The transformations in ETL are the meat of an ETL tool. A corporation's intellectual property for how their data is reshaped is what makes an ETL tool sticky to organizations that use it. Most companies don’t have a great understanding of what those transformations are even doing. They just know that the data behaves itself when it is queried. (well… most of the time) If they really did want to know what that ETL tool was doing, most ETL tools provided a graphical representation of the transformations. Even then, the details that drove those logical steps drilled down into deeper logical definition screens.


For 30 years ETL tools have served the data pipelines of organizations. However, there is a force that is gravitating transformation events to be computed where the data is stored. This is driving companies to look at ways to make their ETL computations more adjacent to the database. This gravitation is also influencing other factors to come into play. For example, the pain of negotiating, planning, and exiting the ETL tools has organizations wanting to look for solutions that are less vendor-locked. But where do they go? The presumption that there is a silver bullet answer is a little fanciful. However, for those that are quite conservative in their approach the future is quite uncertain, so maximizing optionality is high on the agenda. This is producing a trend of PySpark being a target for those parties.

 

Open and Broad

PySpark is a target that does allow for non-cloud, non-vendor-specific, high-level data processing, which can be particularly attractive for organizations that operate in environments where data sovereignty and security are paramount. By utilizing PySpark, these organizations can keep the data processing close to the data storage layer, often within their own data centers or private clouds, thereby maintaining control and governance over their data workflows.

The allure of PySpark lies in its large open-source adoption. Despite vendors creating their own syntaxes, it still offers an escape from a majority of proprietary clutches of traditional ETL vendors. 

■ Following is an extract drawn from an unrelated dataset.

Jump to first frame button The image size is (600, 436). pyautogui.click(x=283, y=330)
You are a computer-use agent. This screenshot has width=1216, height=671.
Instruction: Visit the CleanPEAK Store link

With PySpark, data engineers and scientists can script complex transformations using Python, a language with which a vast number of professionals are familiar. This democratization of data processing means that organizations are not just less vendor-reliant, but they are also tapping into a larger pool of talent to maintain and enhance their data pipelines.

Let's take a look at the current landscape of cloud vendors and whether they support PySpark. 

  • On-premise Hadoop… Yes
  • AWS… Yes
  • Google Cloud… Yes
  • Azure… Yes
  • Databricks… Yes
  • Snowflake… No (Well, no to the Spark part, but the Python part is Yes)

This broad support has made large conservative organizations that are debating the future take a close look at PySpark as a target platform for ETL jobs. The allure is the ability to negotiate an exit without the organization putting itself at risk operationally. The sheer expense involved in deploying native compute from one cloud platform to another is a force for getting organizations to consider PySpark as a target. This risk is something that conservative organizations very much look at. The last thing they want is to be noosed by a single vendor, and unable to negotiate their costs. So much so that some organizations still haven’t moved to the cloud, but rather tout their own “clouds”. Nevertheless, the target language for them is PySpark.

 

Go To

All of these advantages see PySpark becoming the “go-to” code base for many ETL modernization efforts. However, this can be overdone. Often in the zeal to modernize to PySpark, organizations will try to convert everything down to their SQL database logic. While it is potentially possible to convert SQL logic to PySpark, it is often overkill. Reconstructing simple ANSI SQL to a far more complex programming structure just ends up creating additional noise in code. Where code can be maintained in SQL, it makes far more sense to do so. With open options like SparkSQL this kind of noise can be avoided.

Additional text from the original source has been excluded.